The practical purpose of any roof is to protect the interior, the contents and the occupants of a building from rain, snow, heat, and cold.
In addition to these practical considerations, the roof should add to the appearance and character of the building, and the passing of time should only enhance its beauty and add to its intrinsic value.
The period of usefulness of the roof will depend upon the resistance of the roofing material itself and the materials with which it is laid to the action of the elements. To be permanent, the roofing material must be unaffected by the action of water, climatic changes and gaseous fumes in the air, and must also be fireproof. For economy, it should require no other material to preserve it. However, even though the material possesses these characteristics, a permanent roof will not be secured unless it is properly laid and its fastenings are selected for the same enduring qualities.
The permanent and fireproof qualities of slate make it eminently suitable for steep slope roofs. In no other roofing material will be found so many characteristics combining to offer such an alluring and indefinable variety in color, texture, and line.

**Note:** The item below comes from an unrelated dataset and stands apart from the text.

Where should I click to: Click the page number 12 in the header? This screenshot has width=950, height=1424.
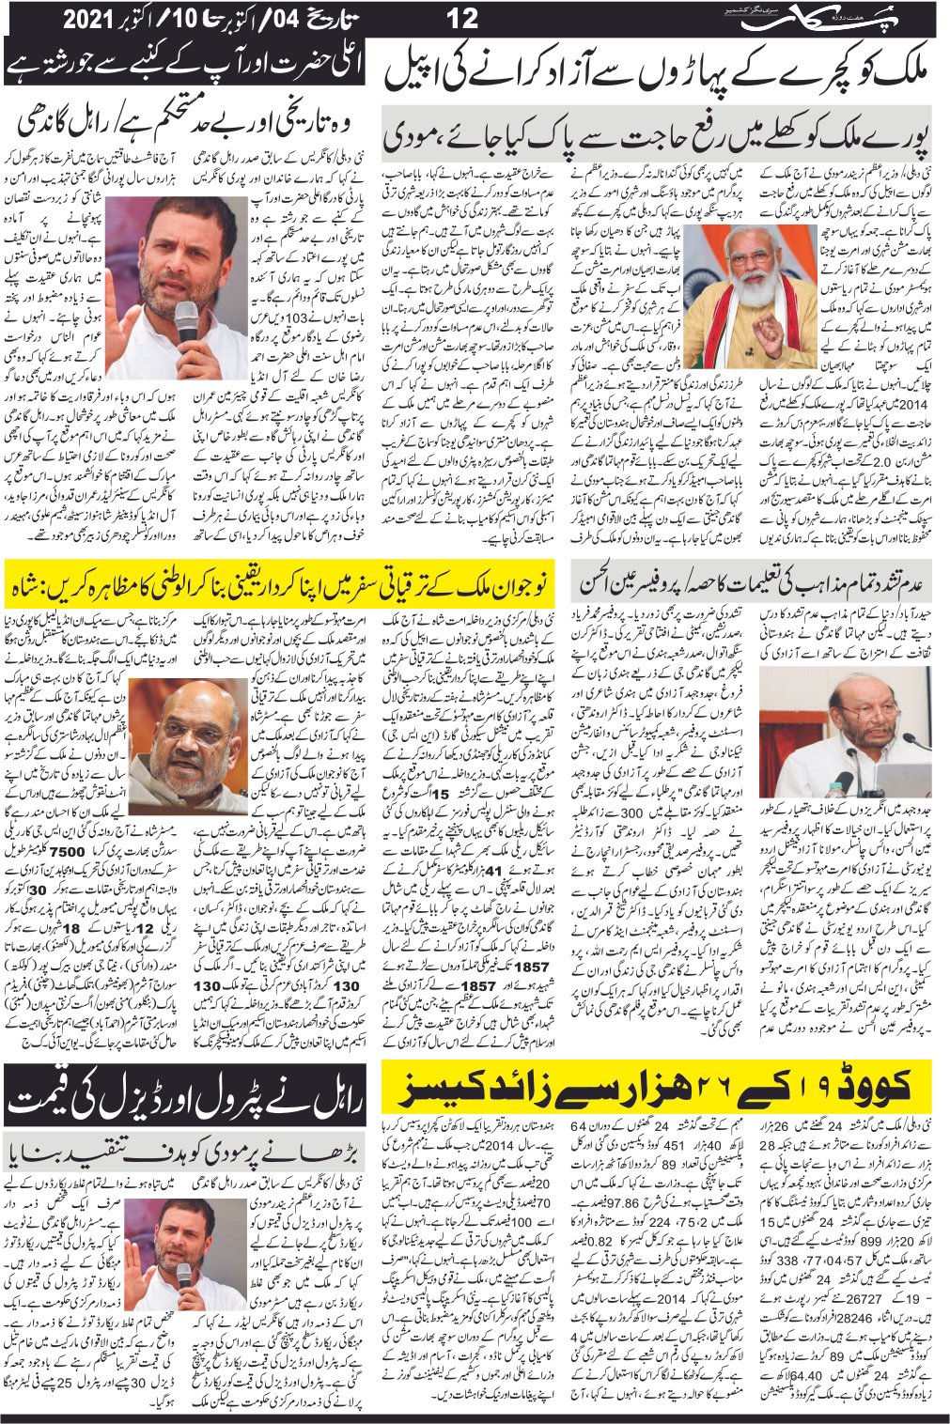click(x=463, y=17)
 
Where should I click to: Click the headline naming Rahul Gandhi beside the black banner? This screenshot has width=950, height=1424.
click(x=187, y=124)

This is easily understood when it is recalled that slate is stone, formed by nature to serve the diversified uses of man. It requires no admixture of materials, domestic or foreign; it needs no heat to form it and no process to manufacture it other than the handiwork of extracting it from the ground in blocks, splitting and trimming them to the desired size and thickness. Moreover, the first cost of slate is not as great as that of many fabricated products, and with its practically negligible maintenance, it becomes the least expensive roof covering available when service and appearance are taken into account. Besides annual savings in insurance rates most slates when removed from old roofs with care are as good as new.